Unable to use TPU on Google Colab #19274

Open BrandonStudio opened 8 months ago

BrandonStudio commented 8 months ago

Bug description

Pytorch-Lightning Trainer does not find TPU

What version are you seeing the problem on?


How to reproduce the bug

  1. Install torch_xla as guidance and then install lightning:

    !pip install torch~=2.1.0 torch_xla[tpu]~=2.1.0 -f
    !pip install "jax[tpu]>=0.2.16" -f --upgrade
    !pip install lightning
  2. Restart session as prompted

  3. Run code

    import torch_xla # no error
    import pytorch_lightning as pl # no error
    trainer = pl.trainer(accelerator="tpu") # error occurred

Error messages and logs

WARNING:root:PJRT is now the default runtime.

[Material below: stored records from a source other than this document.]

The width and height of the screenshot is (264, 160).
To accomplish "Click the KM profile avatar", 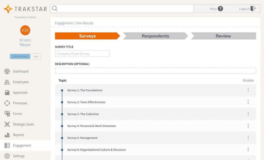I will point(25,30).
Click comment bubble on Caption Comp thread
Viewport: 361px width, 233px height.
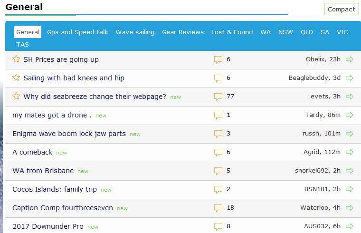218,208
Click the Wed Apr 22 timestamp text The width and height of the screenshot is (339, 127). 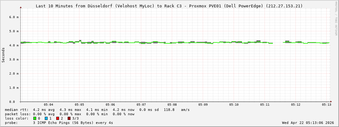pyautogui.click(x=308, y=123)
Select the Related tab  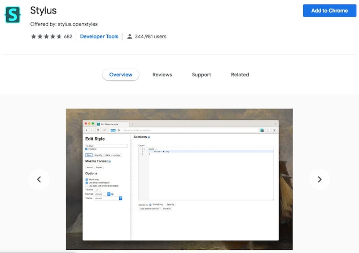(240, 75)
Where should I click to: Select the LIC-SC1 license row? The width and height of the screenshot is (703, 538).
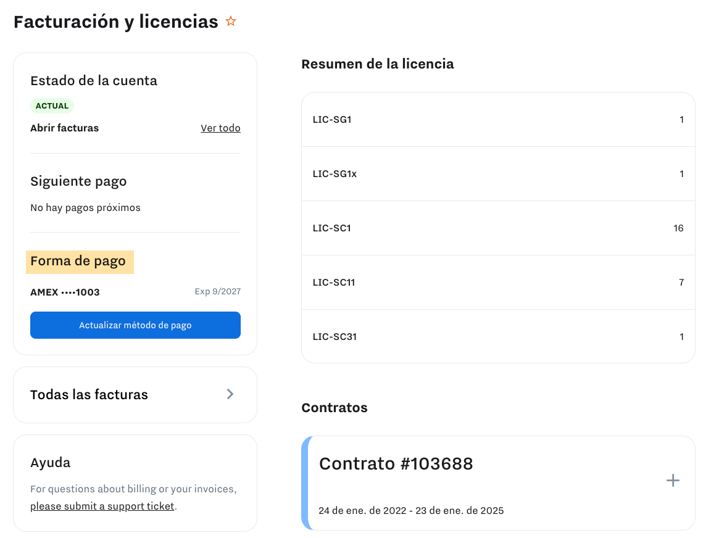pos(498,228)
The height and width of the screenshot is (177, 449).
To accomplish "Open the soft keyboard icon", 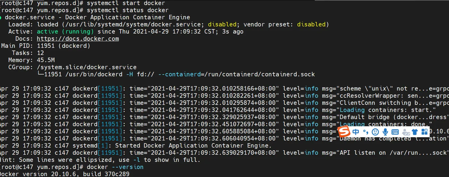I will 395,131.
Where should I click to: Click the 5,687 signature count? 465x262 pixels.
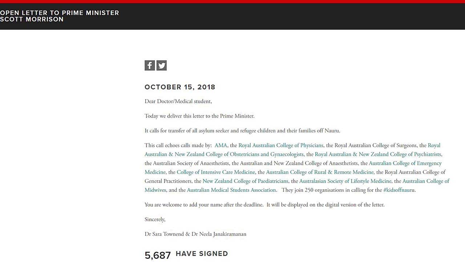tap(158, 255)
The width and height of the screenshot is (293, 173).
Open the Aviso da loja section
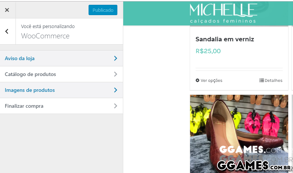point(62,58)
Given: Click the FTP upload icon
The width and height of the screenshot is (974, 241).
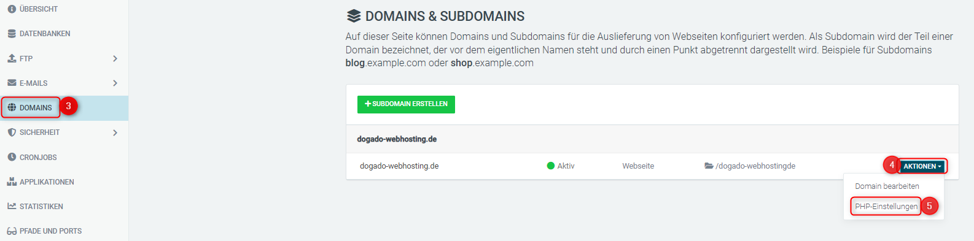Looking at the screenshot, I should click(x=12, y=58).

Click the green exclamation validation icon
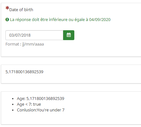pyautogui.click(x=7, y=20)
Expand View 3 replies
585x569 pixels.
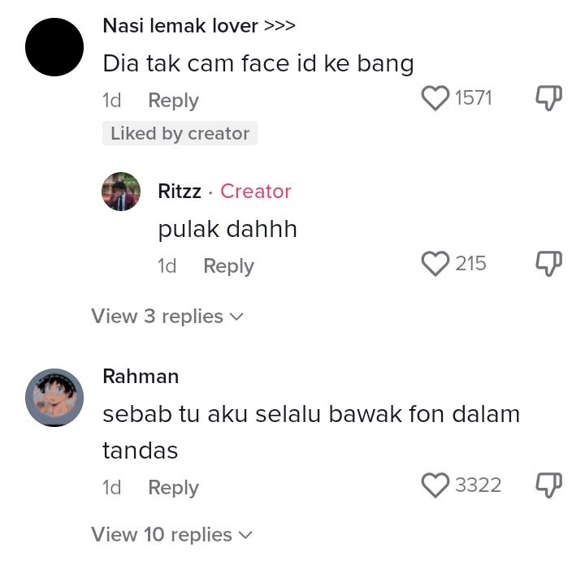click(167, 317)
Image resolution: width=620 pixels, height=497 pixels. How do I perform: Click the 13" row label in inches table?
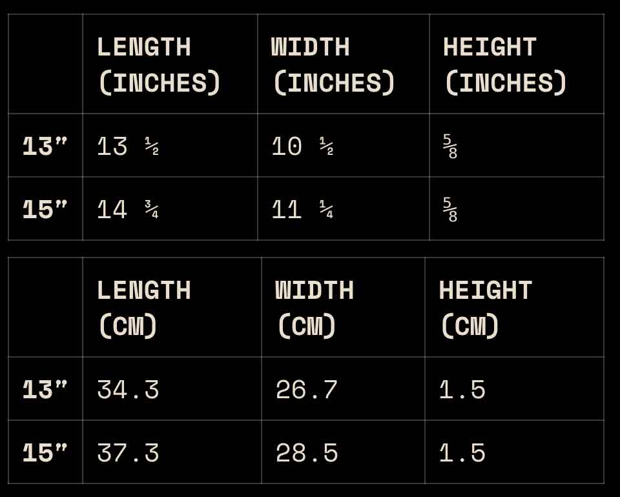click(x=45, y=147)
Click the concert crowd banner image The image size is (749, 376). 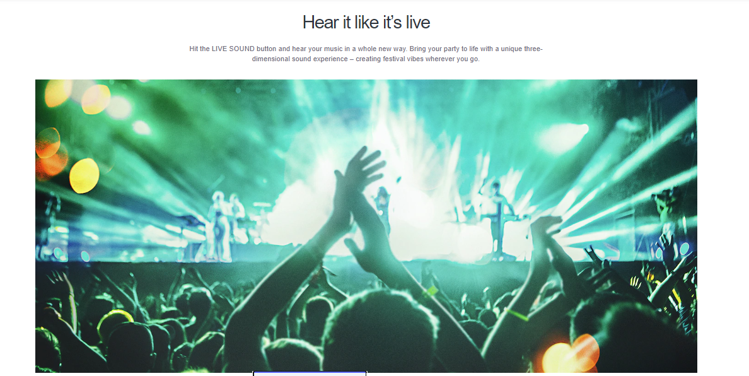pyautogui.click(x=366, y=226)
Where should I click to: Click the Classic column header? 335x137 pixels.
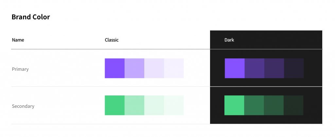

For more information, see
WARNING:root:Defaulting to PJRT_DEVICE=CPU
MisconfigurationException                 Traceback (most recent call last)
[<ipython-input-1-ce9cc1967aee>](https://localhost:8080/#) in <cell line: 3>()
      1 import torch_xla
      2 import pytorch_lightning as pl
----> 3 trainer = pl.Trainer(accelerator="tpu")

3 frames
[/usr/local/lib/python3.10/dist-packages/pytorch_lightning/trainer/connectors/](https://localhost:8080/#) in _set_parallel_devices_and_init_accelerator(self)
    379                 if AcceleratorRegistry[acc_str]["accelerator"].is_available()
    380             ]
--> 381             raise MisconfigurationException(
    382                 f"`{accelerator_cls.__qualname__}` can not run on your system"
    383                 " since the accelerator is not available. The following accelerator(s)"

MisconfigurationException: `XLAAccelerator` can not run on your system since the accelerator is not available. The following accelerator(s) is available and can be passed into `accelerator` argument of `Trainer`: ['cpu'].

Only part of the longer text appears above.